### Task prompt
Copy the lines below, changing "magnifier" to "magnifying glass" and leaving everything else as it is.

### Supplied material
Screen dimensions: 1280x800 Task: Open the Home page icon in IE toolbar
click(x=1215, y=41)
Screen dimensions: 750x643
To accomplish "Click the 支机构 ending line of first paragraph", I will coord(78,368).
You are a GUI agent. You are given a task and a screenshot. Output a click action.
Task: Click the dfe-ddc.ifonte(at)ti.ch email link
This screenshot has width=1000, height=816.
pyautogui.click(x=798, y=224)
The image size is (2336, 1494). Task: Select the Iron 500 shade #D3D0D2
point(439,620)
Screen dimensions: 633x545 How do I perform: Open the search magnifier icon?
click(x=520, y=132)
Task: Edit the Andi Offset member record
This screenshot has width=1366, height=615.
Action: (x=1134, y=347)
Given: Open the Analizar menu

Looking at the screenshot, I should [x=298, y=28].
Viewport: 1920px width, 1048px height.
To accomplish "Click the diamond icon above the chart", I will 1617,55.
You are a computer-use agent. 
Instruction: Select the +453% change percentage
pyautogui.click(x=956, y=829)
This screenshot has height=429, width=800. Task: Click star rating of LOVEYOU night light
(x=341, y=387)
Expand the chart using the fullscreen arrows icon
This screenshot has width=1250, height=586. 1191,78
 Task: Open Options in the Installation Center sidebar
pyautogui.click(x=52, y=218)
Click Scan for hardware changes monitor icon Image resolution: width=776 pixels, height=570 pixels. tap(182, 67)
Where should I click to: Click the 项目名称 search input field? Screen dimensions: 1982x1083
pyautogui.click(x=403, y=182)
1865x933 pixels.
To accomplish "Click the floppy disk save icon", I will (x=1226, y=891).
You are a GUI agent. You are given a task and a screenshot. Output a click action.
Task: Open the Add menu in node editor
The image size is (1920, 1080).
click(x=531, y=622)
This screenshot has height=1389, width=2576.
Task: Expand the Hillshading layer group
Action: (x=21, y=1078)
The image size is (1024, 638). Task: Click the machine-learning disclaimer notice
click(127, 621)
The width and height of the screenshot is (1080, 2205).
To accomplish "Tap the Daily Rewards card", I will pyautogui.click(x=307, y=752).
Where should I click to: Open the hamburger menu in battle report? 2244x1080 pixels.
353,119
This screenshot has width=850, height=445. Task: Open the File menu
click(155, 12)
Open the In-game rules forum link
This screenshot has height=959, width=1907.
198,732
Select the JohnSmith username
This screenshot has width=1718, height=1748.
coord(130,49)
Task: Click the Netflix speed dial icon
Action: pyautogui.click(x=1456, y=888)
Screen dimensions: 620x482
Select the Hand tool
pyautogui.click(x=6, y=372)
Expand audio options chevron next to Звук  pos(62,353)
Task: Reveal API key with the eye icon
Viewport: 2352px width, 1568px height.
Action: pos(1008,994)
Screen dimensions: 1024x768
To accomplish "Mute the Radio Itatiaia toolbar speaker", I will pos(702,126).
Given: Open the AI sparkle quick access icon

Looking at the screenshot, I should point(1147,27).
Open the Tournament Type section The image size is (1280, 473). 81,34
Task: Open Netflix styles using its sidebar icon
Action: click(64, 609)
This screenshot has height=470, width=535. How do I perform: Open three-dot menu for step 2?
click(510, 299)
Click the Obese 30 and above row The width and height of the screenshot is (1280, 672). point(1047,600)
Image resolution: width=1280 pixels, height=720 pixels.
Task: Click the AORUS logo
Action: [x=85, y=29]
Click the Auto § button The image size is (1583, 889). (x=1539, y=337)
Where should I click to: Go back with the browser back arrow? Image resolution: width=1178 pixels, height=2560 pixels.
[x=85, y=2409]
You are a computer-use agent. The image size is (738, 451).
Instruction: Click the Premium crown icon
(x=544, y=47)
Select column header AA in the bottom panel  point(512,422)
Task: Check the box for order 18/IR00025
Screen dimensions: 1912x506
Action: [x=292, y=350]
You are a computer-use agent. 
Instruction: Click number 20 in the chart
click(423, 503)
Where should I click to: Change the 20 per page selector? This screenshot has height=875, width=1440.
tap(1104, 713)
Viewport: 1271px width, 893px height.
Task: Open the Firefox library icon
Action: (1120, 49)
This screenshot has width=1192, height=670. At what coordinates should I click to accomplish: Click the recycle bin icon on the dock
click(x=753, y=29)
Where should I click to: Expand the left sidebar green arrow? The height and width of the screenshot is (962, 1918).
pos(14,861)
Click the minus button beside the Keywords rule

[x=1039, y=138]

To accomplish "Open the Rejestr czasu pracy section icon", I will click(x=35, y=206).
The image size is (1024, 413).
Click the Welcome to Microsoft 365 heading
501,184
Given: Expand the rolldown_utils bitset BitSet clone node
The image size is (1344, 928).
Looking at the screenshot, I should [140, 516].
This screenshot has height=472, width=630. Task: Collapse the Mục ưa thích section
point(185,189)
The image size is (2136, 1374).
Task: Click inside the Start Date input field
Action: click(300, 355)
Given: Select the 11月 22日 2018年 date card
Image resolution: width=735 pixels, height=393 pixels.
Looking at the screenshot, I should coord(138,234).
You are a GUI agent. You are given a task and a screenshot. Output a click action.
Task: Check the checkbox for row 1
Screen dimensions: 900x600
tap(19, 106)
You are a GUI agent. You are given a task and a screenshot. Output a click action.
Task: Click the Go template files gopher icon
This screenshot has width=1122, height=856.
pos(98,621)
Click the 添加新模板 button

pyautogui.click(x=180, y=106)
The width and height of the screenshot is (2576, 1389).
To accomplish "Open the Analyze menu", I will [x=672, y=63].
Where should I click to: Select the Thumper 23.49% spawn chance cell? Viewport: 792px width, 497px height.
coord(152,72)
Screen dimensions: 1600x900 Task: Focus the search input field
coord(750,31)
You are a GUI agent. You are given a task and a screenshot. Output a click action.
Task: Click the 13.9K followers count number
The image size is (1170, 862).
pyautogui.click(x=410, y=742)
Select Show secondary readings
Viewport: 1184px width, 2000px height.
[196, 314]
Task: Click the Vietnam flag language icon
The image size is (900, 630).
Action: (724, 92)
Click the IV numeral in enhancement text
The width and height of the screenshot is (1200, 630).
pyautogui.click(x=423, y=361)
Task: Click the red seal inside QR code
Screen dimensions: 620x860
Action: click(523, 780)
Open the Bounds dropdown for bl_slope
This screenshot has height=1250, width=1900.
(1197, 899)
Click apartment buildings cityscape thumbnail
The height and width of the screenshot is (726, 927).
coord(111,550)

### Answer for the task
Screen dimensions: 1280x800 Task: Open the Home page icon in IE toolbar
click(x=1215, y=41)
Screen dimensions: 750x643
To accomplish "Click the 支机构 ending line of first paragraph", I will coord(78,368).
You are a GUI agent. You are given a task and a screenshot. Output a click action.
Task: Click the dfe-ddc.ifonte(at)ti.ch email link
This screenshot has width=1000, height=816.
pyautogui.click(x=798, y=224)
The image size is (2336, 1494). Task: Select the Iron 500 shade #D3D0D2
point(439,620)
Screen dimensions: 633x545 How do I perform: Open the search magnifying glass icon?
click(x=520, y=132)
Task: Edit the Andi Offset member record
This screenshot has width=1366, height=615.
Action: (x=1134, y=347)
Given: Open the Analizar menu

Looking at the screenshot, I should [x=298, y=28].
Viewport: 1920px width, 1048px height.
To accomplish "Click the diamond icon above the chart", I will 1617,55.
You are a computer-use agent. 
Instruction: Select the +453% change percentage
pyautogui.click(x=956, y=829)
This screenshot has height=429, width=800. Task: Click star rating of LOVEYOU night light
(x=341, y=387)
Expand the chart using the fullscreen arrows icon
This screenshot has width=1250, height=586. 1191,78
 Task: Open Options in the Installation Center sidebar
pyautogui.click(x=52, y=218)
Click Scan for hardware changes monitor icon Image resolution: width=776 pixels, height=570 pixels. tap(182, 67)
Where should I click to: Click the 项目名称 search input field? Screen dimensions: 1982x1083
pyautogui.click(x=403, y=182)
1865x933 pixels.
To accomplish "Click the floppy disk save icon", I will (x=1226, y=891).
You are a GUI agent. You are given a task and a screenshot. Output a click action.
Task: Open the Add menu in node editor
The image size is (1920, 1080).
click(x=531, y=622)
This screenshot has height=1389, width=2576.
Task: Expand the Hillshading layer group
Action: (x=21, y=1078)
The image size is (1024, 638). Task: Click the machine-learning disclaimer notice
click(127, 621)
The width and height of the screenshot is (1080, 2205).
To accomplish "Tap the Daily Rewards card", I will pyautogui.click(x=307, y=752).
Where should I click to: Open the hamburger menu in battle report? 2244x1080 pixels.
353,119
This screenshot has width=850, height=445. Task: Open the File menu
click(155, 12)
Open the In-game rules forum link
This screenshot has height=959, width=1907.
198,732
Select the JohnSmith username
This screenshot has width=1718, height=1748.
coord(130,49)
Task: Click the Netflix speed dial icon
Action: pyautogui.click(x=1456, y=888)
Screen dimensions: 620x482
Select the Hand tool
pyautogui.click(x=6, y=372)
Expand audio options chevron next to Звук  pos(62,353)
Task: Reveal API key with the eye icon
Viewport: 2352px width, 1568px height.
Action: pos(1008,994)
Screen dimensions: 1024x768
To accomplish "Mute the Radio Itatiaia toolbar speaker", I will pos(702,126).
Given: Open the AI sparkle quick access icon

Looking at the screenshot, I should point(1147,27).
Open the Tournament Type section The image size is (1280, 473). 81,34
Task: Open Netflix styles using its sidebar icon
Action: click(64, 609)
This screenshot has height=470, width=535. How do I perform: Open three-dot menu for step 2?
click(510, 299)
Click the Obese 30 and above row The width and height of the screenshot is (1280, 672). point(1047,600)
Image resolution: width=1280 pixels, height=720 pixels.
Task: Click the AORUS logo
Action: [x=85, y=29]
Click the Auto § button The image size is (1583, 889). (x=1539, y=337)
Where should I click to: Go back with the browser back arrow? Image resolution: width=1178 pixels, height=2560 pixels.
[x=85, y=2409]
You are a computer-use agent. The image size is (738, 451).
Instruction: Click the Premium crown icon
(x=544, y=47)
Select column header AA in the bottom panel  point(512,422)
Task: Check the box for order 18/IR00025
Screen dimensions: 1912x506
Action: [x=292, y=350]
You are a computer-use agent. 
Instruction: Click number 20 in the chart
click(423, 503)
Where should I click to: Change the 20 per page selector? This screenshot has height=875, width=1440.
tap(1104, 713)
Viewport: 1271px width, 893px height.
Task: Open the Firefox library icon
Action: (1120, 49)
This screenshot has width=1192, height=670. At what coordinates should I click to accomplish: Click the recycle bin icon on the dock
click(x=753, y=29)
Where should I click to: Expand the left sidebar green arrow? The height and width of the screenshot is (962, 1918).
pos(14,861)
Click the minus button beside the Keywords rule

[x=1039, y=138]

To accomplish "Open the Rejestr czasu pracy section icon", I will click(x=35, y=206).
The image size is (1024, 413).
Click the Welcome to Microsoft 365 heading
501,184
Given: Expand the rolldown_utils bitset BitSet clone node
The image size is (1344, 928).
Looking at the screenshot, I should [140, 516].
This screenshot has height=472, width=630. Task: Collapse the Mục ưa thích section
point(185,189)
The image size is (2136, 1374).
Task: Click inside the Start Date input field
Action: click(300, 355)
Given: Select the 11月 22日 2018年 date card
Image resolution: width=735 pixels, height=393 pixels.
Looking at the screenshot, I should coord(138,234).
You are a GUI agent. You are given a task and a screenshot. Output a click action.
Task: Check the checkbox for row 1
Screen dimensions: 900x600
tap(19, 106)
You are a GUI agent. You are given a task and a screenshot. Output a click action.
Task: Click the Go template files gopher icon
This screenshot has width=1122, height=856.
pos(98,621)
Click the 添加新模板 button

pyautogui.click(x=180, y=106)
The width and height of the screenshot is (2576, 1389).
To accomplish "Open the Analyze menu", I will [x=672, y=63].
Where should I click to: Select the Thumper 23.49% spawn chance cell? Viewport: 792px width, 497px height.
coord(152,72)
Screen dimensions: 1600x900 Task: Focus the search input field
coord(750,31)
You are a GUI agent. You are given a task and a screenshot. Output a click action.
Task: Click the 13.9K followers count number
The image size is (1170, 862).
pyautogui.click(x=410, y=742)
Select Show secondary readings
Viewport: 1184px width, 2000px height.
[196, 314]
Task: Click the Vietnam flag language icon
The image size is (900, 630).
Action: (724, 92)
Click the IV numeral in enhancement text
The width and height of the screenshot is (1200, 630).
pyautogui.click(x=423, y=361)
Task: Click the red seal inside QR code
Screen dimensions: 620x860
Action: click(523, 780)
Open the Bounds dropdown for bl_slope
This screenshot has height=1250, width=1900.
(1197, 899)
Click apartment buildings cityscape thumbnail
The height and width of the screenshot is (726, 927).
coord(111,550)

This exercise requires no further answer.